Apache AirflowAmazon Web ServicesAmazon S3ArchitectureMicrosoft AzureTelecommunicationsBillingCloud ComputingCode GenerationCode ReviewData ArchitectureData DictionaryInformation EngineeringExtract Transform Load (ETL)Data Modeling
**Cloud Data Engineering (Azure & AWS)**
- Azure Databricks, Microsoft Fabric, Azure Data Factory, ADLS Gen2, Azure Data Explorer (ADX), Event Hub, Key Vault, Unity Catalog
- AWS S3, Glue, Glue Catalog, Iceberg, Athena, CloudFormation, EventBridge, CloudWatch
- Architected serverless lakehouse ingesting high-frequency time-series data (13-inverter commercial solar site)
- Designed near-real-time IoT architecture for 300+ sensor types producing second-level data
**Spark & Lakehouse Technologies**
- PySpark (5.5 years production experience), Spark SQL, Delta Lake, Autoloader
- Change Data Capture (CDC), Slowly Changing Dimensions (SCD Type 1/2)
- Schema enforcement, schema evolution, schema drift detection for heterogeneous file formats (CSV, Parquet, Avro, ORC)
- Built ingestion pipelines processing 1-5 TB/day of global factory telemetry across 20+ manufacturing sites
**Data Modeling & Architecture**
- Data Vault 2.0 (Hubs, Links, Satellites, Point-in-Time tables, Bridge tables)
- Dimensional modeling (facts, dimensions, data dictionaries, data contracts)
- Medallion Architecture (Bronze-Silver-Gold layers)
- Metadata-driven frameworks with dynamic SQL code generation
**Orchestration & ETL/ELT**
- Apache Airflow, Apache NiFi (batch and streaming ingestion with state management)
- Azure Data Factory, SSIS
- GitLab CI/CD, Azure DevOps pipelines
- Designed reusable PySpark components for CDC, SCD1/2, and schema enforcement adopted across 50+ internal projects
**Cost Optimization & Financial Planning**
- Cloud cost governance: identifying billing anomalies (idle OpenSearch clusters, unused resources)

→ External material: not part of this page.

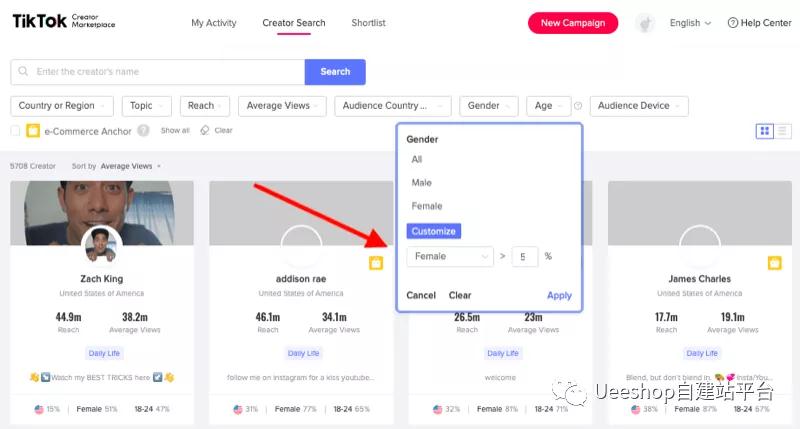This screenshot has height=429, width=800.
Task: Switch to list view layout icon
Action: pos(782,131)
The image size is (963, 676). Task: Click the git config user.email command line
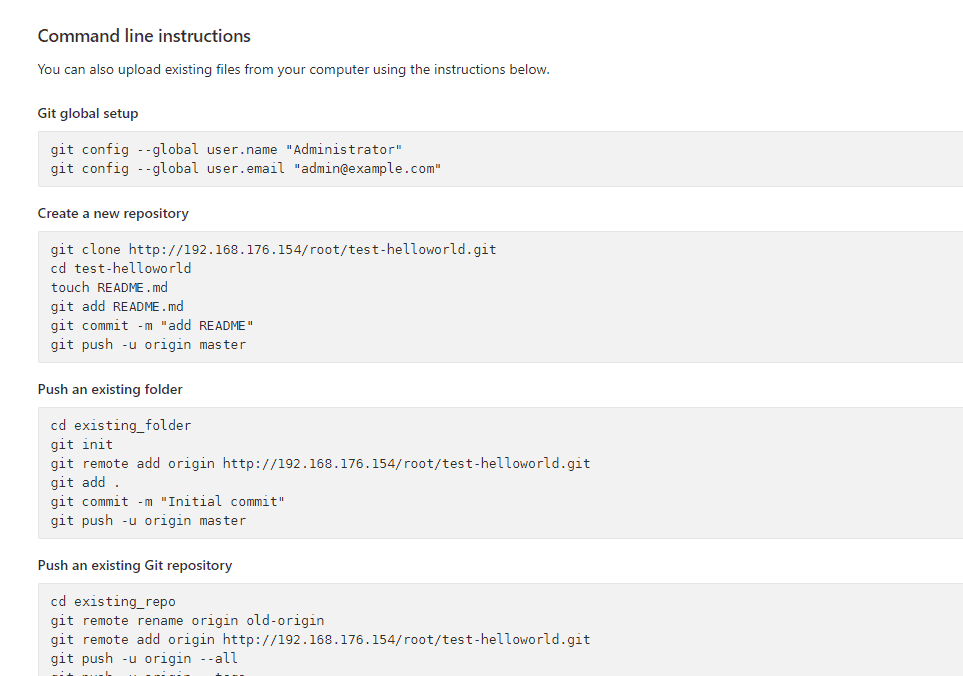pyautogui.click(x=246, y=168)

- Negotiated AWS service credits to recover budget from early-stage misconfigurations
- Comprehensive MVP and roadmap cost estimates mapping architectural components to specific Azure/AWS SKUs
**Enterprise & Startup Experience**
- Extended shared data platform framework at Robert Bosch used by 50+ projects
- Implemented centralized Device Directory lakehouse for 20+ factories integrating ADF and Databricks with Azure Cognitive Search
- Stabilized inherited vendor lakehouse for national telecom (15-30 sources, ~1 TB/day)
- Built metadata-driven SCD framework supporting multi-source ingestion (MS SQL, Oracle, PostgreSQL)
**Technical Leadership**
- Led delivery with junior engineers, establishing code reviews and Python standards
- Translated ambiguous stakeholder requirements into concrete data contracts, signal dictionaries, and repeatable runbooks
- Production support for analytics, reporting, and ML use cases
Languages
EnglishNative speaker
Project history
Senior Data Engineer (Consultant), Avenga | Client: V-Sailing | Jan 2026 - Feb 2026
Designed a near-real-time Azure ingestion, analytics and product architecture (seconds to minutes latency, 300+ sensor types producing data every second) by selecting optimized Event Hub patterns and ADX modeling.
Produced comprehensive MVP and roadmap cost and effort estimates, providing stakeholder visibility by mapping architectural components to specific Azure SKUs and scaling assumptions.
Established early data contracts via a signal dictionary and question bank (units, calibration status, sampling rate, expected ranges), translating ambiguous telemetry needs into a repeatable runbook with documented prerequisites.
Led delivery with junior engineers, establishing code reviews, Python standards, and CloudFormation-based IaC templates for repeatable dev/prod environments
Senior Data Engineer, Avenga | Client: Makedonski Telekom | Oct 2025 - Dec 2025
Stabilized an inherited vendor lakehouse for a national telecom (15-30 sources, ~1 TB/day), establishing rerun-safe processing and predictable recovery protocols.
Implemented Data Vault 2.0 processing in Spark for consistent historization, applying hash keys, SCD2 logic, soft deletes, and Point-in-Time (PIT) patterns; hardened NiFi ingestion (batch and streaming) by implementing state management and schema evolution handling.